I met my girlfriend's parents for the first time a week ago. They are foreigners and were visiting the USA for the first time. Generously, they provided me with a surprise gift! It was a Mont Blanc fine liner writing instrument.
The "foreigners" background may explain some of this. In many cultures outside the U.S., valuable gifts are much more common for a variety of reasons.
One is that it shows the recipient that the giver is financially solvent. In many countries, particularly more third world ones, there are no credit reports you can easily run on anybody, so your "proof" of net worth is what you can afford to show off with. Since in many of those places written business contracts are rare, and often unenforceable, you have to prove you are credit-worthy that way before people will do business with you, or let you marry their daughter, which may be a more "business" transaction than we are used to in the U.S..
A second reason is that in many of those countries property and investment rights we are used to don't exist, or are recent enough that habits haven't changed.

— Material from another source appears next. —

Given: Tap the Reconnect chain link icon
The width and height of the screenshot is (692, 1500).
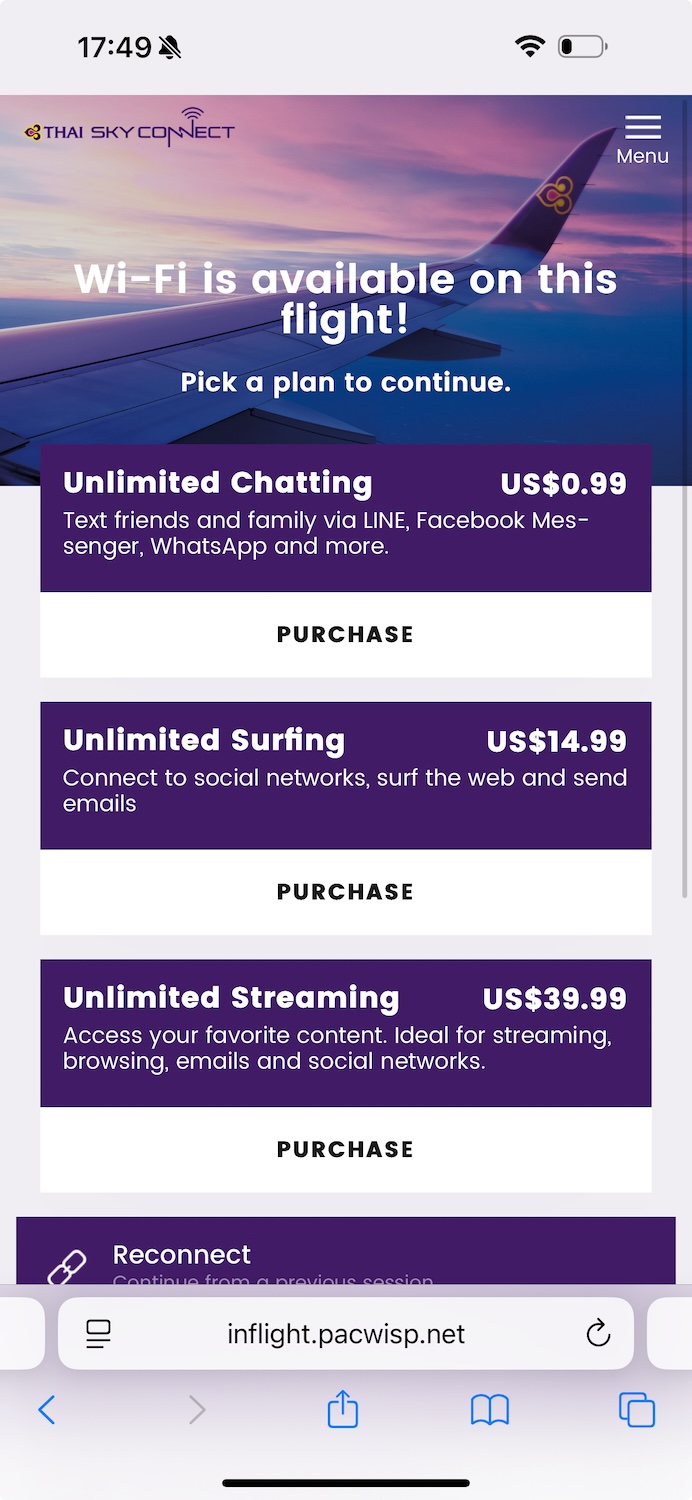Looking at the screenshot, I should [x=67, y=1266].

A good deal of family wealth in Asia, for example, may be in gold, because they never knew when money would be devalued, or bank accounts seized, or banks fail. Even in Australia I met a tour guide whose mother was broke because she had her savings in a bank that went out of business. No deposit insurance there at the time. My father-in-law's family lost their savings in German hyper-inflation in the early 1900s, and such things are not solely the province of ancient history, as the recent 47% haircut bank depositors took in Cyprus shows.
So while we, here, worry about putting our money to work generating more money, there are many other places in the world where you
hope to still have at the end of the day what you started the day with. Tangible, ideally portable, assets have a place in that investment strategy. :)
If you do marry her, you may want to do a bit of looking into expectations she and/or your in-laws have, they may be less impressed by a large bank account and early retirement than a big diamond ring and a Mercedes. On the bright side, they may be quite pragmatic about finances, and have a very good understanding of sacrifices for a goal.